Todo saldrá como yo quiero: La historia de Halina González
—¡No, Lucía! ¡En esta casa no se gasta un peso más en tonterías! —grité desde mi sillón, apretando las agujas de tejer hasta que los nudillos se me pusieron blancos. Mi hija me miró con esos ojos oscuros, llenos de rabia y cansancio, mientras el pequeño Emiliano, mi nieto, dormía ajeno a todo en la vieja hamaca que colgaba en la sala.
Siempre he sido así. Práctica. Firme. Cuando llegué a México desde El Salvador con Janio, mi esposo, no teníamos nada más que dos maletas y el sueño de una vida mejor.
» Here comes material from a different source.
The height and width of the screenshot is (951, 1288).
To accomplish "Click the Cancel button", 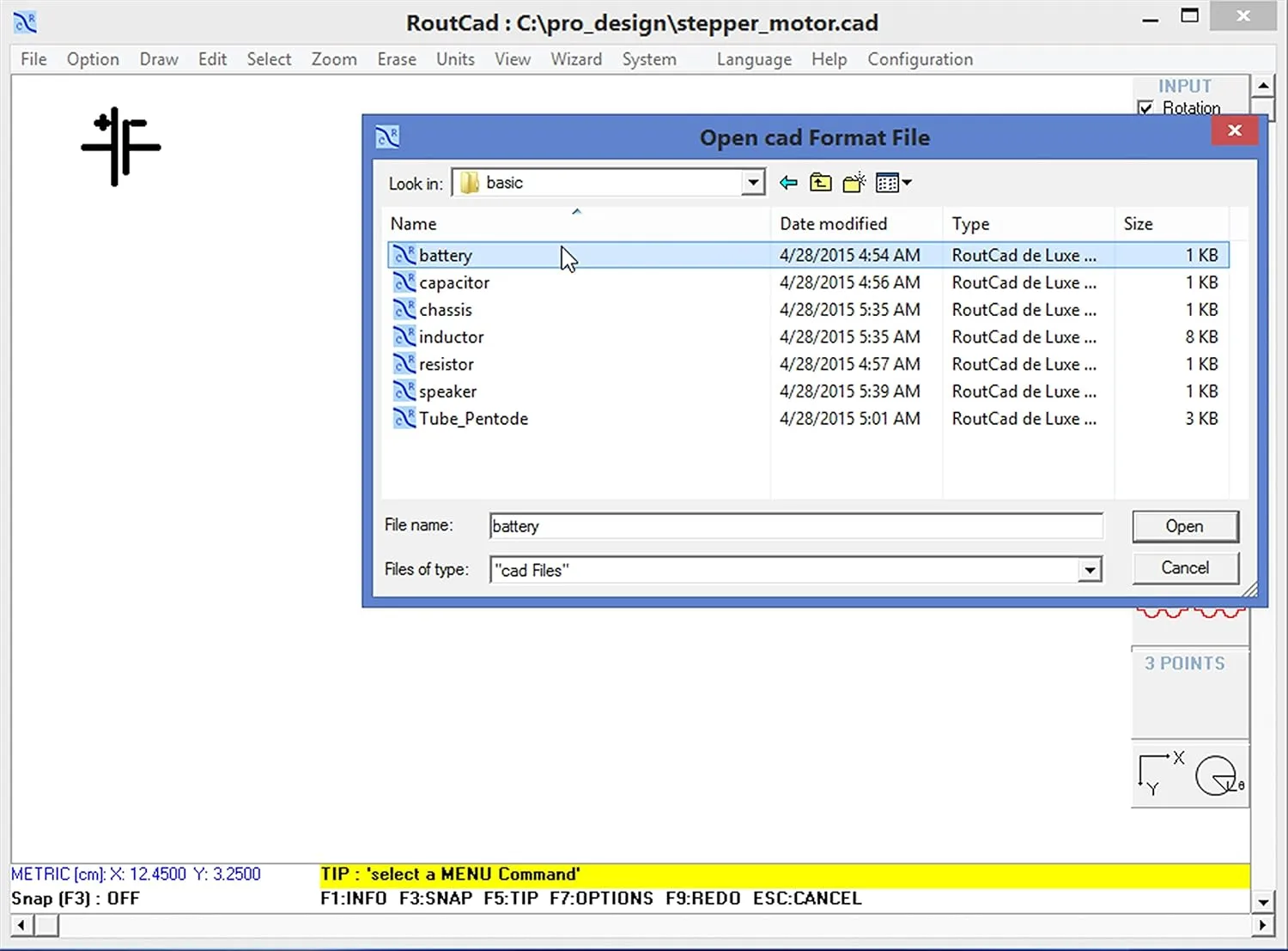I will point(1184,567).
Yo aprendí a estirar cada peso como si fuera oro. Hacía milagros con arroz y frijoles, tejía suéteres para vender en el mercado de San Juan, y nunca permití que la desesperanza entrara por la puerta de nuestra casa.
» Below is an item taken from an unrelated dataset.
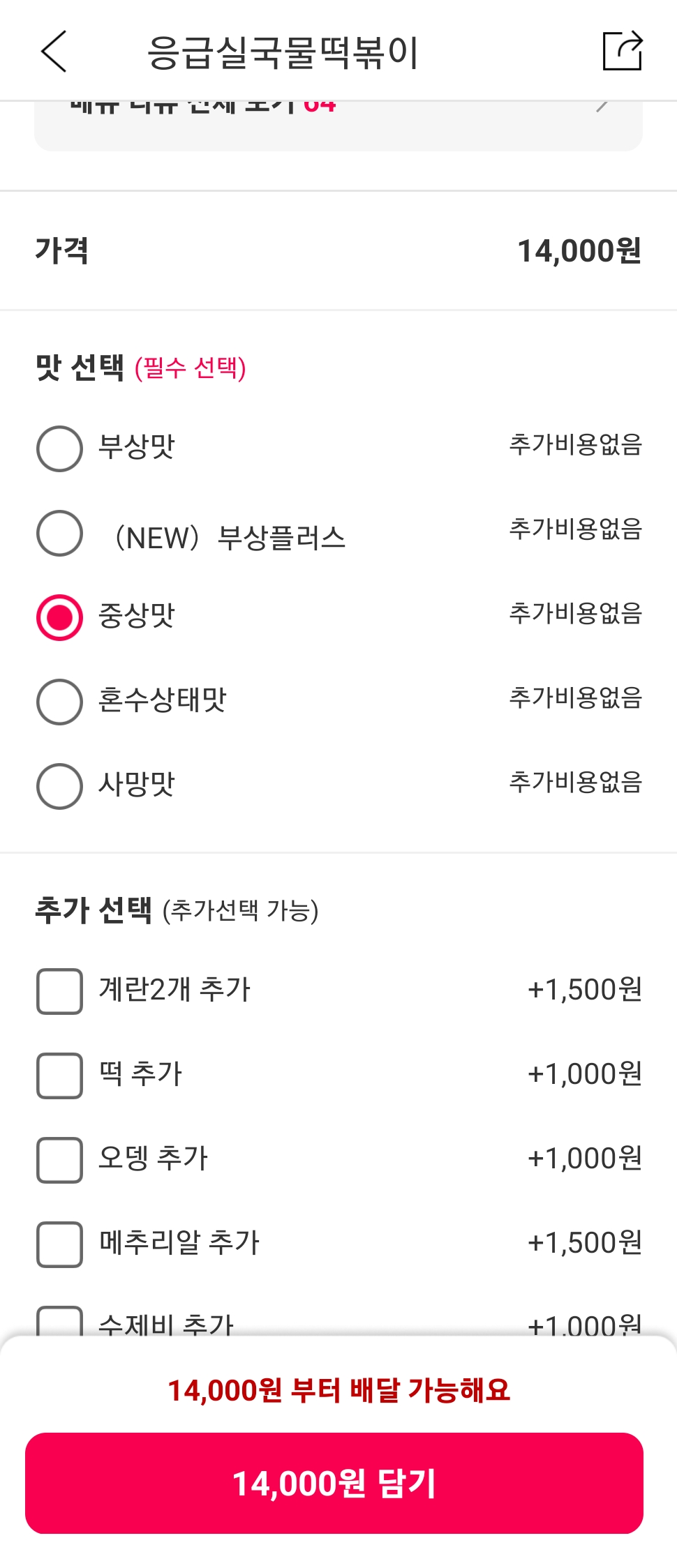Check the 메추리알 추가 checkbox
677x1568 pixels.
(59, 1244)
Pero ahora, a mis setenta y dos años, siento que todo ese esfuerzo se me escapa entre los dedos como agua tibia. Lucía, mi hija mayor, ha vuelto a vivir conmigo después de que su marido la dejó por otra mujer. Vino con Emiliano, su niño de cinco años, y una maleta llena de ropa y resentimientos. Yo la recibí, claro. ¿Qué madre no lo haría? Pero desde entonces la casa se ha llenado de discusiones y silencios pesados.
—Mamá, no entiendes —me dijo Lucía una tarde mientras yo contaba monedas para pagar la luz—. No todo en la vida es ahorrar. Emiliano necesita más que comida y techo. Necesita alegría.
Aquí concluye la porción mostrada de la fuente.